Le binôme Hakim Marrakechi-Assia Benhida avait privilégié, lors de la campagne, l’entreprise à libérer de toutes les contraintes. Il s’était également présenté comme le défenseur de la PME. Il mettait en avant sa connaissance de terrain de ce tissu économique qui constitue quelque 95% de l’appareil de production. Un argumentaire qui n’a donc pas été jugé suffisamment attractif pour lui permettre de l’emporter. C’est qu’en face, Salaheddine Mezouar –avec son colistier Fayçal Mekouar- avait d’autres atouts dans sa manche.

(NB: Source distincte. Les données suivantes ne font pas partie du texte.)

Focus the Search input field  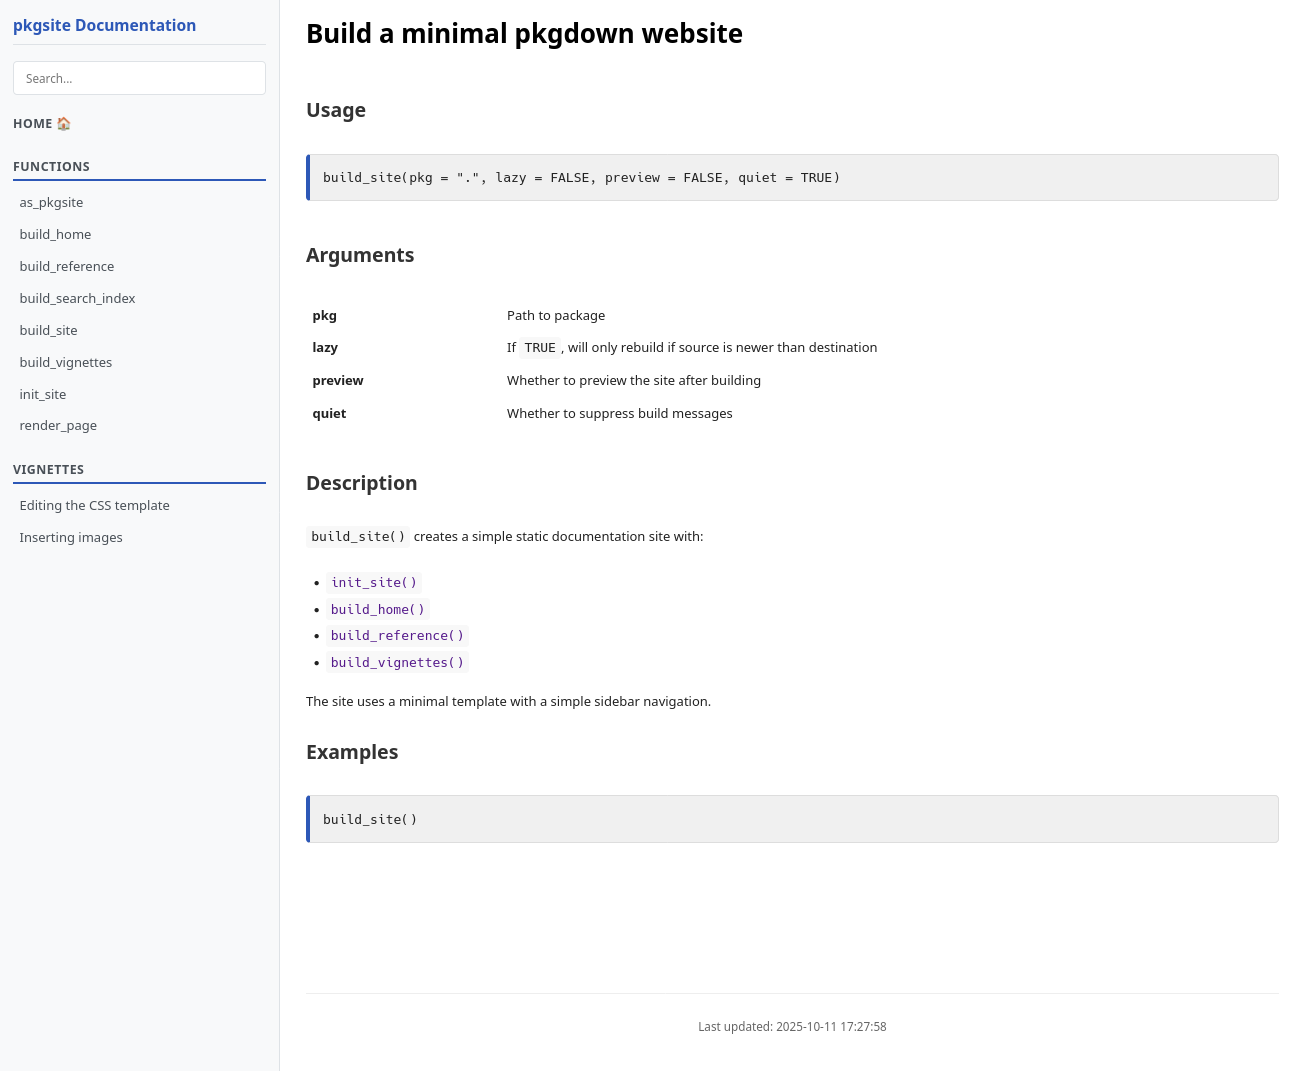point(139,78)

Un parcours, une visibilité, une expérience de haut niveau tant au plan gouvernemental que politique, enfin un carnet d’adresses à l’international. Il n’y avait pas photo, pourrait- on dire. Le nouveau président de la CGEM, durant des semaines, a sillonné lui aussi pratiquement toutes les régions du Royaume, provoquant le débat, sans langue de bois. Interpellatif et même critique, il l’a été en termes clairs, soulignant que la période actuelle est «marquée par une panne de confiance, une panne d’investissement et donc de l’emploi». Il a plaidé, face à un monde d’incertitudes, pour une économie à relancer.

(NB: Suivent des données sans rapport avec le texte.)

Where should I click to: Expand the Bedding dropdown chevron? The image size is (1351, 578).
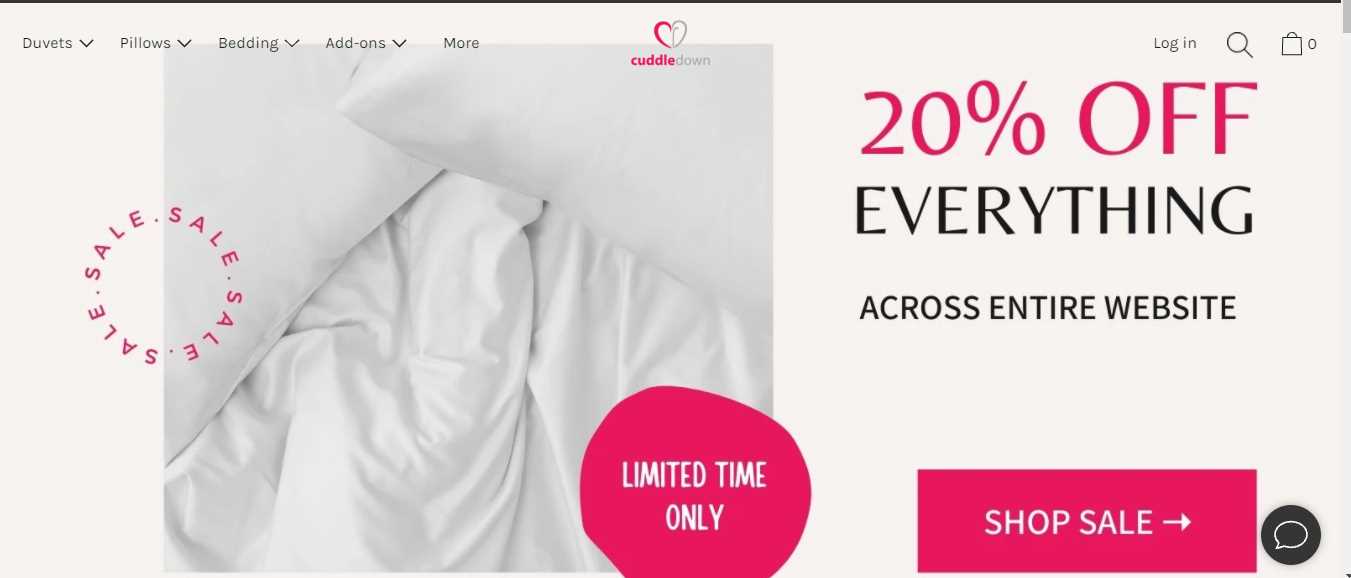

Voilà qui se distingue d’un certain discours officiel de l’actuel cabinet Saâd Eddine El Othmani ne résistant pas à des annonces et à des postures sans s’engager dans la mise en oeuvre des réformes à l’ordre du jour. Salaheddine Mezouar veut «un électrochoc économique». Comment ? Par la mise en place d’un mécanisme permettant aux PME –et surtout TPE– d’accéder au financement en levant les hypothèques requises aujourd’hui sur leurs biens personnels. Par la réactivation du dispositif de garantie du fonds de roulement des entreprises. Par un nouveau régime de l’investissement lequel est pénalisé par l’application d’une TVA de 20%, une taxation à supprimer. Par la consolidation du tissu d’entreprises et le contrôle des importations sauvages qui génèrent une concurrence déloyale...

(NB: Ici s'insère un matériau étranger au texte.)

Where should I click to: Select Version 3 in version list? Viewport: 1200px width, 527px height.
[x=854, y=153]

Salaheddine Mezouar va plus loin encore. Il prône une réarticulation de la CGEM en direction des régions avec la création de douze antennes; c’est dans ces territoires en effet que se trouve le grand gisement des potentialités devant être valorisées, même si la grande métropole de Casablanca capte près de 40% des flux d’affaires et d’investissement. Il appelle instamment à des mesures opératoires résorbant le problème des délais de paiement de l’État et des entreprises publiques de l’ordre de 9 mois en moyenne et qui asphyxient pratiquement les entreprises, surtout les PME. Il insiste sur le mise sur pied d’un Small Business Act réglementant les rapports entre l’État, les grandes entreprises et les PME pour contenir l’abus de position dominante. À ses yeux, un pacte de confiance doit être élaboré avec l’État, l’administration et les partenaires syndicaux et autres. Il reprend ainsi à son compte la problématique de la nécessité d’un nouveau modèle de développement adossé aussi à un pacte social. L’entreprise et l’entrepreneur au Maroc ont mauvaise presse, l’argent est devenu «tabou», clame-t-il; or une nouvelle culture s’impose parce que c’est l’entreprise tournée vers le profit qui crée des richesses, donc de la croissance et de l’emploi.

Son mandat est de trois ans, jusqu’à 2021. Un agenda politique aussi puisque c’est le terme normal de la présente législature. Il a une mission. Il a des atouts servis par la multiplicité cumulative de sa carrière. Il aura aussi à dynamiser davantage la diplomatie économique de la CGEM en Afrique et ailleurs, laquelle est un acteur du leadership du Maroc. Ministre des Finances, puis des Affaires étrangères et président de la COP22, il a ainsi capitalisé une expertise, des compétences et un relationnel local et international de premier plan. Il ne peut pas se permettre de gérer son nouveau «statut» sans vagues –il le sait; et il mesure qu’il a un cahier de charges devant faire bouger les lignes avec une vision, du volontarisme et une autre gouvernance de la CGEM.